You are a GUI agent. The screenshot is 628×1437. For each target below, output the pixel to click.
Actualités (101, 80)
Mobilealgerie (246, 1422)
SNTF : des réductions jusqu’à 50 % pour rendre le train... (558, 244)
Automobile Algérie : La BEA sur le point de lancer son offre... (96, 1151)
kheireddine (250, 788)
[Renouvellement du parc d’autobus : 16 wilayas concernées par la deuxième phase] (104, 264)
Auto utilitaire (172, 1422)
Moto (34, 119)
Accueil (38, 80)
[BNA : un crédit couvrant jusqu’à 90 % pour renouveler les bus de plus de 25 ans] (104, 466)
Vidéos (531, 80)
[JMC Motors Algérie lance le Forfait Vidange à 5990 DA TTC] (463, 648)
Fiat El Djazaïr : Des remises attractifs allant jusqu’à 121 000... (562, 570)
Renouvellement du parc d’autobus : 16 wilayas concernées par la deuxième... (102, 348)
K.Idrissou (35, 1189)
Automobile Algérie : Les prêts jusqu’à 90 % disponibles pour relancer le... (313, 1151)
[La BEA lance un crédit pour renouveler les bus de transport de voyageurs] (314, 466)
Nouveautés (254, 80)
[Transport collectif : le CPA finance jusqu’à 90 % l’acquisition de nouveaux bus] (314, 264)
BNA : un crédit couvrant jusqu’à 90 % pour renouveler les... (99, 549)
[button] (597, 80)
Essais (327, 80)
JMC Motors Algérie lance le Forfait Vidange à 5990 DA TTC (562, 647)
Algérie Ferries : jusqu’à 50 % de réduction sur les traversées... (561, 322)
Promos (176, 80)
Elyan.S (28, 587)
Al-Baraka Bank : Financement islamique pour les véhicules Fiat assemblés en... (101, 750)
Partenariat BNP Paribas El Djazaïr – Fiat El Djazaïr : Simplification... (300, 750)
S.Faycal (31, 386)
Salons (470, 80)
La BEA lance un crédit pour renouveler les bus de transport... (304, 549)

■ ■ ■ ■ ■ ■ ■

### TASK DETAILS
Copy every entry above, line by line, with no character changed.

### SOLVED EXERCISE
You are a GUI agent. The screenshot is 628×1437. For each target below, output the pixel to click.
Actualités (101, 80)
Mobilealgerie (246, 1422)
SNTF : des réductions jusqu’à 50 % pour rendre le train... (558, 244)
Automobile Algérie : La BEA sur le point de lancer son offre... (96, 1151)
kheireddine (250, 788)
[Renouvellement du parc d’autobus : 16 wilayas concernées par la deuxième phase] (104, 264)
Auto utilitaire (172, 1422)
Moto (34, 119)
Accueil (38, 80)
[BNA : un crédit couvrant jusqu’à 90 % pour renouveler les bus de plus de 25 ans] (104, 466)
Vidéos (531, 80)
[JMC Motors Algérie lance le Forfait Vidange à 5990 DA TTC] (463, 648)
Fiat El Djazaïr : Des remises attractifs allant jusqu’à 121 000... (562, 570)
Renouvellement du parc d’autobus : 16 wilayas concernées par la deuxième... (102, 348)
K.Idrissou (35, 1189)
Automobile Algérie : Les prêts jusqu’à 90 % disponibles pour relancer le... (313, 1151)
[La BEA lance un crédit pour renouveler les bus de transport de voyageurs] (314, 466)
Nouveautés (254, 80)
[Transport collectif : le CPA finance jusqu’à 90 % l’acquisition de nouveaux bus] (314, 264)
BNA : un crédit couvrant jusqu’à 90 % pour renouveler les... (99, 549)
[button] (597, 80)
Essais (327, 80)
JMC Motors Algérie lance le Forfait Vidange à 5990 DA TTC (562, 647)
Algérie Ferries : jusqu’à 50 % de réduction sur les traversées... (561, 322)
Promos (176, 80)
Elyan.S (28, 587)
Al-Baraka Bank : Financement islamique pour les véhicules Fiat assemblés en... (101, 750)
Partenariat BNP Paribas El Djazaïr – Fiat El Djazaïr : Simplification... (300, 750)
S.Faycal (31, 386)
Salons (470, 80)
La BEA lance un crédit pour renouveler les bus de transport... (304, 549)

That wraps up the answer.